• Directions: Where the listing below reaches the line containing "Click the Custom Color Alpha slider handle", start writing out lines exactly, and stop once the line containing "Image resolution: width=860" has been written.

• Exercise materials:
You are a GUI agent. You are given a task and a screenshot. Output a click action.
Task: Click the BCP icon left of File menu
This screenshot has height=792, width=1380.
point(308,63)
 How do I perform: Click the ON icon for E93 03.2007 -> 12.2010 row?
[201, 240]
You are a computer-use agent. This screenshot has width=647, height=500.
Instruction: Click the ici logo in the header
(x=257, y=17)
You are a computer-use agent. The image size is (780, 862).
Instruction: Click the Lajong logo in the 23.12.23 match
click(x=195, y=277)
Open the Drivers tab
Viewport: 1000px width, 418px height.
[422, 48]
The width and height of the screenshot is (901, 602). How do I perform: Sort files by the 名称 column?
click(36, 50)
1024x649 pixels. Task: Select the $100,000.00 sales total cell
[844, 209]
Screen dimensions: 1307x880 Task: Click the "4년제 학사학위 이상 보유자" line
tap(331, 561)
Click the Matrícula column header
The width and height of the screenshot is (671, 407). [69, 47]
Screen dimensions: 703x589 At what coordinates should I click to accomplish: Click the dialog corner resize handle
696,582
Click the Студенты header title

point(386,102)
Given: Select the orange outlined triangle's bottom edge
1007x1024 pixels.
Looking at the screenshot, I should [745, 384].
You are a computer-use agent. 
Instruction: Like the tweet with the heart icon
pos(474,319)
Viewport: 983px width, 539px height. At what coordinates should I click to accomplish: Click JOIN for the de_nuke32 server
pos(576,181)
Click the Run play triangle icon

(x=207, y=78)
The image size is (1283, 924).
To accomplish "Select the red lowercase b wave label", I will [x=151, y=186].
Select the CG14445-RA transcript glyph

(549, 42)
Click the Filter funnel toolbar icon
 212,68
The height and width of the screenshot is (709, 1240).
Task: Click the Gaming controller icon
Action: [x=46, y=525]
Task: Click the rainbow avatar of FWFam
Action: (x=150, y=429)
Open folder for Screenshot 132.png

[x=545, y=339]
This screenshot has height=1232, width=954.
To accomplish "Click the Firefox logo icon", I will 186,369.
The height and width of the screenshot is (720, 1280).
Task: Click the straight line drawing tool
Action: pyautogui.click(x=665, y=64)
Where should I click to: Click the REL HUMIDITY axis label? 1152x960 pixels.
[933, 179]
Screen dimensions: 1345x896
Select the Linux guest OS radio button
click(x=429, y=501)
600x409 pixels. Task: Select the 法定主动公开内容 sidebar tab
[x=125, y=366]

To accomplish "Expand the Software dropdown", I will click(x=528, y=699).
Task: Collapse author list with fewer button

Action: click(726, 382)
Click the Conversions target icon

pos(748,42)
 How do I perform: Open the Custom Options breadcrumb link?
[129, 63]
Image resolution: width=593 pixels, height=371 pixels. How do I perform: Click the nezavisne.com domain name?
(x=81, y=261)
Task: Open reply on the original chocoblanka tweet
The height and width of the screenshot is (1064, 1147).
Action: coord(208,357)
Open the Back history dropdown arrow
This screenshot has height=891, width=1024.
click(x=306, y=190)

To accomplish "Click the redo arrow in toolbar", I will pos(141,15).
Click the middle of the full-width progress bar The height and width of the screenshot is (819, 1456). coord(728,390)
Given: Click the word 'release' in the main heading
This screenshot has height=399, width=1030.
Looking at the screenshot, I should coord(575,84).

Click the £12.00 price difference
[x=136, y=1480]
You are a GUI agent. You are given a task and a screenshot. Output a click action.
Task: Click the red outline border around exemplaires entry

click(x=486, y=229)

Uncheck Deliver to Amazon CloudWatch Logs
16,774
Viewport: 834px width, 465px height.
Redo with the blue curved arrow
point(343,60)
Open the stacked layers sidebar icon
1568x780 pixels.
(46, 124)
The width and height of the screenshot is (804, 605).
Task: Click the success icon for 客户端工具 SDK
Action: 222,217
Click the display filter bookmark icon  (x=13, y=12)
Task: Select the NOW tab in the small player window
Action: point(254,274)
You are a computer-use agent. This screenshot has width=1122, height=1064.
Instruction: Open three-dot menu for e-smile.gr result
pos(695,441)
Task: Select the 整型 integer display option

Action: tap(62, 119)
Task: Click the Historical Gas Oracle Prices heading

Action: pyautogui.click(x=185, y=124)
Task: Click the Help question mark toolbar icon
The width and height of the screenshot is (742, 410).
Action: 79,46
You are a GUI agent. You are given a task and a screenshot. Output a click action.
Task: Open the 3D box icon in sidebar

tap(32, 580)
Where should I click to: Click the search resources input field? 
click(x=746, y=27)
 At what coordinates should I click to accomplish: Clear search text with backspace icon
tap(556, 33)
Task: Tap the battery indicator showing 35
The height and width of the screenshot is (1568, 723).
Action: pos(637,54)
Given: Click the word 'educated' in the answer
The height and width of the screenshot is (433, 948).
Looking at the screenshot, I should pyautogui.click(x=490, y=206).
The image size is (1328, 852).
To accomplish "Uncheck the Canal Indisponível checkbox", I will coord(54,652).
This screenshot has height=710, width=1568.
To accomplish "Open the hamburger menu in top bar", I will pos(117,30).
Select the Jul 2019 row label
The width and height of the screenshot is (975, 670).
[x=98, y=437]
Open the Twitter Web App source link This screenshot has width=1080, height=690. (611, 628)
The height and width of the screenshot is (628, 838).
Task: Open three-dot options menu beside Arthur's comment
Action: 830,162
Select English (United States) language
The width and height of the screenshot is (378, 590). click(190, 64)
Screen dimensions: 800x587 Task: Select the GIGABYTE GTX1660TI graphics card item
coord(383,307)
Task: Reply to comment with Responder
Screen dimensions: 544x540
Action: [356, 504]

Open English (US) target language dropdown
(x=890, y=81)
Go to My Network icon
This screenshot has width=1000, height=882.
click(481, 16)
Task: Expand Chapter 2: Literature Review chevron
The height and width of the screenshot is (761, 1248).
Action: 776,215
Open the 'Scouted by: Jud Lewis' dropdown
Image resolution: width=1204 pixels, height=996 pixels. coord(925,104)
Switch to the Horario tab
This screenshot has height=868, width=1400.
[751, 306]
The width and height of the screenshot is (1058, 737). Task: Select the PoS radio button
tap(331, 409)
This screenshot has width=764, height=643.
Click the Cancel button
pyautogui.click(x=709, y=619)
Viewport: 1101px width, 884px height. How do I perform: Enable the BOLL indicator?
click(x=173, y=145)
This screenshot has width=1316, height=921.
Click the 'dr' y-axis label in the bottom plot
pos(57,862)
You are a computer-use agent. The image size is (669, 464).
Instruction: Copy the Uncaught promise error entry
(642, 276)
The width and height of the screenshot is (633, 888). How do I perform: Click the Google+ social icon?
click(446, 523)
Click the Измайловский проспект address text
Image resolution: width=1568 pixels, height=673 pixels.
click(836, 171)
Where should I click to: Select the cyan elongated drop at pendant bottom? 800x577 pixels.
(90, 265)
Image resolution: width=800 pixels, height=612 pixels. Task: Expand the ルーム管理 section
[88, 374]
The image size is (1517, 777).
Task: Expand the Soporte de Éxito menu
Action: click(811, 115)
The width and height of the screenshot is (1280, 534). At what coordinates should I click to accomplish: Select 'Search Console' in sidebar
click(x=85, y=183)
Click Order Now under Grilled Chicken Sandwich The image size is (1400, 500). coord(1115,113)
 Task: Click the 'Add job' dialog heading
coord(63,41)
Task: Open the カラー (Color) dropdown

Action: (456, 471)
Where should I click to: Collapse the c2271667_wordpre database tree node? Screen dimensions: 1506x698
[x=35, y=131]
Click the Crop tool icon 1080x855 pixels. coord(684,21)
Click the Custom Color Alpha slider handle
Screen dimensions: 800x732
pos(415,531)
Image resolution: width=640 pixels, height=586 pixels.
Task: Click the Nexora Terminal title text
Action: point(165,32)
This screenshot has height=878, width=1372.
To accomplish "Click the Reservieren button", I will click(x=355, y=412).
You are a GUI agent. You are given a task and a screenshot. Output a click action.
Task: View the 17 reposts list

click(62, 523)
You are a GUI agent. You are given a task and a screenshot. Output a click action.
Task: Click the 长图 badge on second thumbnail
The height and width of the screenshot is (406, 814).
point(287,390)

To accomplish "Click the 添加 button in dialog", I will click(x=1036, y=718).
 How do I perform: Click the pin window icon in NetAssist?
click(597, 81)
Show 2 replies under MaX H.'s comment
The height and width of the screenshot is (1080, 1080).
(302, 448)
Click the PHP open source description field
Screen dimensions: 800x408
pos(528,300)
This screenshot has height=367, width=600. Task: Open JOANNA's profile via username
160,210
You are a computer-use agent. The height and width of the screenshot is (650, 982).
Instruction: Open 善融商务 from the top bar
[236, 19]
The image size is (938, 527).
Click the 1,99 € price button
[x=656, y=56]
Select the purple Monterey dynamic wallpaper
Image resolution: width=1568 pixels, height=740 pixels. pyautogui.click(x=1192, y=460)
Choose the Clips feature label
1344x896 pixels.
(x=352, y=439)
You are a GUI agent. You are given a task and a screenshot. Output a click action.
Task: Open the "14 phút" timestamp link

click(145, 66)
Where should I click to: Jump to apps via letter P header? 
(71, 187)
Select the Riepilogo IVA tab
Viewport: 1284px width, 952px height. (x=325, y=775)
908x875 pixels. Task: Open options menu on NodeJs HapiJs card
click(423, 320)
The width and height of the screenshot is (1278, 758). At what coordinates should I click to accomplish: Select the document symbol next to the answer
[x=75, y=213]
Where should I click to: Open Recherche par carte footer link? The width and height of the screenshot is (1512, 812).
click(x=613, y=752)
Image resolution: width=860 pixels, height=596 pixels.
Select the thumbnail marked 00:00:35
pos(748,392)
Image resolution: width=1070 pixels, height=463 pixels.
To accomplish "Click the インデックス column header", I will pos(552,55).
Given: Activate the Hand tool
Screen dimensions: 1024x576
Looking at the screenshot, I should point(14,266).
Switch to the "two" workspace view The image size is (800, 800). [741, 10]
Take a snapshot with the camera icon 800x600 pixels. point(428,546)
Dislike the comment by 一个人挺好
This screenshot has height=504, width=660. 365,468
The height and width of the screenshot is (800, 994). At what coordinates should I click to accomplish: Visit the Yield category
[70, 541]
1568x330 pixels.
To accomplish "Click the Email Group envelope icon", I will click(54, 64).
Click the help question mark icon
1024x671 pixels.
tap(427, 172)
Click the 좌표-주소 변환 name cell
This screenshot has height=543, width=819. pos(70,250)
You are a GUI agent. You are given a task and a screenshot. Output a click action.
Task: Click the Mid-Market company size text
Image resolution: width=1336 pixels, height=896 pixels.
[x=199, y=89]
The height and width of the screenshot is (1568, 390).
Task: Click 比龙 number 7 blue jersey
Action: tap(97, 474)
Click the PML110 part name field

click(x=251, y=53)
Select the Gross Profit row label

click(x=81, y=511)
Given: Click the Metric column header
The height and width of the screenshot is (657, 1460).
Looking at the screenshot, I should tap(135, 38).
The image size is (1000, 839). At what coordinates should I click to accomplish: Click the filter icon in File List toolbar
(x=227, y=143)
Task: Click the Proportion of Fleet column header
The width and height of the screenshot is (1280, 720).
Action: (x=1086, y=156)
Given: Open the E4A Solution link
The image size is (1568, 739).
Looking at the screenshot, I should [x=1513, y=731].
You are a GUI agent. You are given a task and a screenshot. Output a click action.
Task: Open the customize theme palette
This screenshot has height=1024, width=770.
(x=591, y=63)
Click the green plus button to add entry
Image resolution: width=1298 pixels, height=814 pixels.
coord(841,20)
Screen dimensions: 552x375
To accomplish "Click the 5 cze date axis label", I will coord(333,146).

• Response area:
Click the Custom Color Alpha slider handle
Screen dimensions: 800x732
pos(415,531)
Image resolution: width=640 pixels, height=586 pixels.
Task: Click the Nexora Terminal title text
Action: point(165,32)
This screenshot has height=878, width=1372.
To accomplish "Click the Reservieren button", I will click(x=355, y=412).
You are a GUI agent. You are given a task and a screenshot. Output a click action.
Task: View the 17 reposts list

click(62, 523)
You are a GUI agent. You are given a task and a screenshot. Output a click action.
Task: Click the 长图 badge on second thumbnail
The height and width of the screenshot is (406, 814).
point(287,390)

To accomplish "Click the 添加 button in dialog", I will click(x=1036, y=718).
 How do I perform: Click the pin window icon in NetAssist?
click(597, 81)
Show 2 replies under MaX H.'s comment
The height and width of the screenshot is (1080, 1080).
(302, 448)
Click the PHP open source description field
Screen dimensions: 800x408
pos(528,300)
This screenshot has height=367, width=600. Task: Open JOANNA's profile via username
160,210
You are a computer-use agent. The height and width of the screenshot is (650, 982).
Instruction: Open 善融商务 from the top bar
[236, 19]
The image size is (938, 527).
Click the 1,99 € price button
[x=656, y=56]
Select the purple Monterey dynamic wallpaper
Image resolution: width=1568 pixels, height=740 pixels. pyautogui.click(x=1192, y=460)
Choose the Clips feature label
1344x896 pixels.
(x=352, y=439)
You are a GUI agent. You are given a task and a screenshot. Output a click action.
Task: Open the "14 phút" timestamp link

click(145, 66)
Where should I click to: Jump to apps via letter P header? 
(71, 187)
Select the Riepilogo IVA tab
Viewport: 1284px width, 952px height. (x=325, y=775)
908x875 pixels. Task: Open options menu on NodeJs HapiJs card
click(423, 320)
The width and height of the screenshot is (1278, 758). At what coordinates should I click to accomplish: Select the document symbol next to the answer
[x=75, y=213]
Where should I click to: Open Recherche par carte footer link? The width and height of the screenshot is (1512, 812).
click(x=613, y=752)
Image resolution: width=860 pixels, height=596 pixels.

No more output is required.